I've been sporadically working on Puro, my attempt at an 'SQLite of Kafka'. Puro is a Kotlin program with event-stream like semantics stored on a local filesystem, rather than being distributed like Kafka, Kinesis, or equivalents. A Kafka broker stores each partition of each topic that it serves as a set of segment files, with one active segment file receiving new records from producers. In contrast, Puro has no daemon or broker; consumers and producers use file locking to control access to the active segment. Readers acquire shared locks to read existing records on the active segment; producers acquire an exclusive lock to the region of the file after the end of the existing bytes before writing new records. There aren't partitions in Puro, and all topics are placed onto the same segment. By running on a single filesystem there aren't benefits to consumer groups that can't be reproduced by a consumer thread handing off messages to specific worker threads. Log compaction isn't very practical without a daemon, but iterating over stale segments would allow something roughly equivalent.
There is still a lot of work to do, I haven't completed the work on repairing failed writes or started the work on rollover to a new active segment. Once everything is 'working' there will be no shortage of performance fixes. Despite being a JVM program, I'm trying to allocate as little as I can on the heap; I've internalised the arguments by Casey Muratori and the TigerBeetle team to this end.

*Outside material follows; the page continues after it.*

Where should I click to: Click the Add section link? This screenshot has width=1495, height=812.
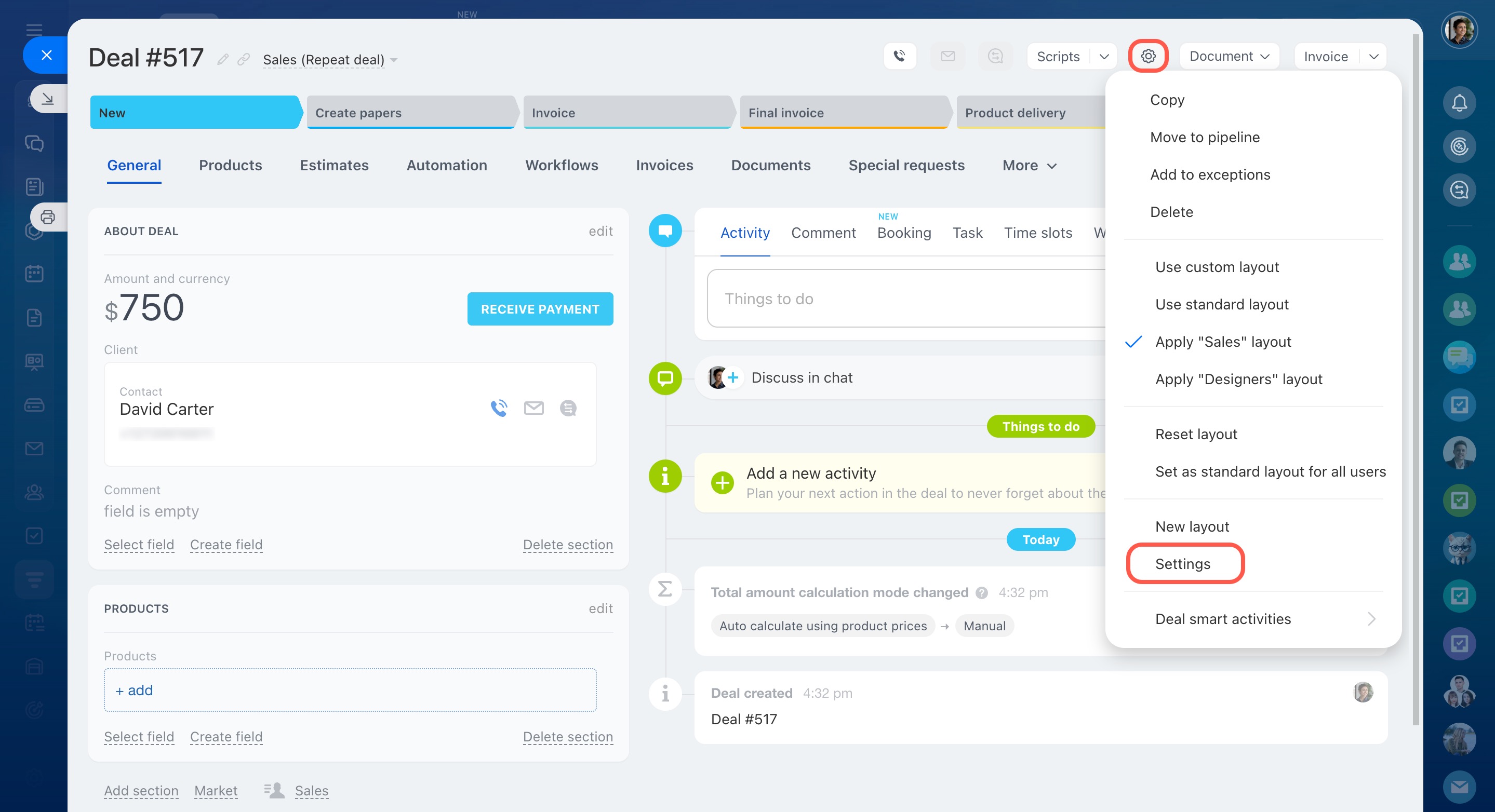click(141, 791)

Working with binary serialisation is the main challenge of the program, and one that I don't have a ton of experience with. When each record is just a series of bytes, detection and recovery of bad writes is a challenge. And if a producer writes to a segment immediately after an incomplete write, consumers won't be able to tell where the bad write stops and the good write begins. At first, I had some convoluted logic for consumers to detect write failures and zero out their corrupted records. Consumers are using filesystem APIs to listen to reads; by tying the deserialied messages to certain offsets the consumer can piece together when bad writes started. But a consumer that started consuming after the bad write wouldn't have the required history to piece this together. A consumer consuming from the beginning of the segment wouldn't have an issue here, but I wanted consumers to be able to start from the latest record. There is an arguably greater challenge of consumers not being able to tell the difference between a healthy write and an unhealthy write in the absence of any producer locks.

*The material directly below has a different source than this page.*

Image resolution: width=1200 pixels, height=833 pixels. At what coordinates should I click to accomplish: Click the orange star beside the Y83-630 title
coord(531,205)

The solution came from a principal engineer at work, who suggested the last action a producer makes during a write is flipping a signal bit. The way I implemented this was with special write-block start and write-block end messages; a consumer that encounters a low signal bit will relinquish the read lock for a delay, and will wait until the bit is high. The write-block end message shows the length of a successful write, allowing producers to check signal bits. If a producer encounters a low signal bit, it will zero out the corrupted message before writing its own messages. Given that producers are responsible for detecting bad writes they will have to iterate down the entire length of the active segment to make sure the existing segment is sound before producing messages themselves, but it feels more appropriate to make the producers responsible for this.
The most annoying part of the project is working with the Java ByteBuffer class, which is hard to avoid when working
with the Java NIO APIS. A ByteBuffer instance stores the position of the next byte to read or write to, so just
reading an instance and iterating through the contents mutates state. My most common bug is forgetting to rewind a
buffer, leading the program to think I have fewer bytes than I actually do in a data structure. I almost want some means
to automatically rewind any buffer once it leaves the scope of a function, but I'm not sure if it could be done cleanly
in Kotlin. It was a really confusing day when I assumed that public ByteBuffer put(int index, byte[] src) advanced the
buffer position just like public abstract ByteBuffer put(byte b) did before seeing 'The position of this buffer is
unchanged' in the relevant JavaDocs. I suppose you don't need the buffer to keep track of its own position if you know
the length of src at the outset. That one really threw me for a loop.